A dramatic improvement in the survival of patients with chronic myeloid leukemia (CML) occurred after the introduction of imatinib mesylate, the first tyrosine kinase inhibitor (TKI). We assessed how these changes affected the life expectancy of patients with CML and life-years lost as a result of CML between 1973 and 2013 in Sweden.

Patients recorded as having CML in the Swedish Cancer Registry from 1973 to 2013 were included in the study and followed until death, censorship, or end of follow-up. The life expectancy and loss in expectation of life were predicted from a flexible parametric relative survival model.

A total of 2,662 patients with CML were diagnosed between 1973 and 2013. Vast improvements in the life expectancy of these patients were seen over the study period; larger improvements were seen in the youngest ages. The great improvements in life expectancy translated into great reductions in the loss in expectation of life. Patients of all ages diagnosed in 2013 will, on average, lose < 3 life-years as a result of CML.

Imatinib mesylate and new TKIs along with allogeneic stem cell transplantation and other factors have contributed to the life expectancy in patients with CML approaching that of the general population today. This will be an important message to convey to patients to understand the impact of a CML diagnosis on their life. In addition, the increasing prevalence of patients with CML will have a great effect on future health care costs as long as continuous TKI treatment is required.

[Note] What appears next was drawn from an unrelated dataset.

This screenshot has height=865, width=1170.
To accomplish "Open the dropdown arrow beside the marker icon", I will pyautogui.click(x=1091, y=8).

Chronic myeloid leukemia (CML) is a myeloproliferative neoplasm characterized by an acquired balanced chromosomal translocation, which gives rise to a constitutively active tyrosine kinase (BCR-ABL1).1 Untreated or symptomatically treated CML is a fatal disease, with a reported median survival of approximately 2 to 3 years in seemingly unselected CML populations.2 More than 90% of Swedish patients receive a diagnosis while in the chronic phase, and the major treatment goal is to prevent the disease from progressing to more advanced phases.3 Treatment of patients with CML has changed dramatically over the years. CML therapy was restricted to busulphan and hydroxyurea before the 1980s.2 During the 1980s and 1990s, allogeneic stem cell transplantation and interferon alfa (both alfa-2a and alfa-2b) were the treatments of choice.4,5 A dramatic improvement occurred after 2000 with the introduction of imatinib mesylate (IM), the first tyrosine kinase inhibitor (TKI) that specifically targeted the BCR-ABL1 oncoprotein.1 IM treatment significantly increased the survival and quality of life for patients of all ages, particularly those in the chronic phase.6,7

The improved survival in patients with CML is increasingly prevalent, a trend that is projected to continue during the coming decades.3,8,9 For the large majority of patients, the increased survival in combination with the recommended life-long IM treatment will have a great impact on costs.9 It will be important to guide health care professionals, educators, and policy makers with regard to present and potential future achievements with a focus on population-based data. Also important for these groups as well as for patients and clinicians is the presentation of survival statistics in a way that enhances the understanding of the impact of a cancer diagnosis on a patient’s life expectancy, especially for chronic diseases such as CML.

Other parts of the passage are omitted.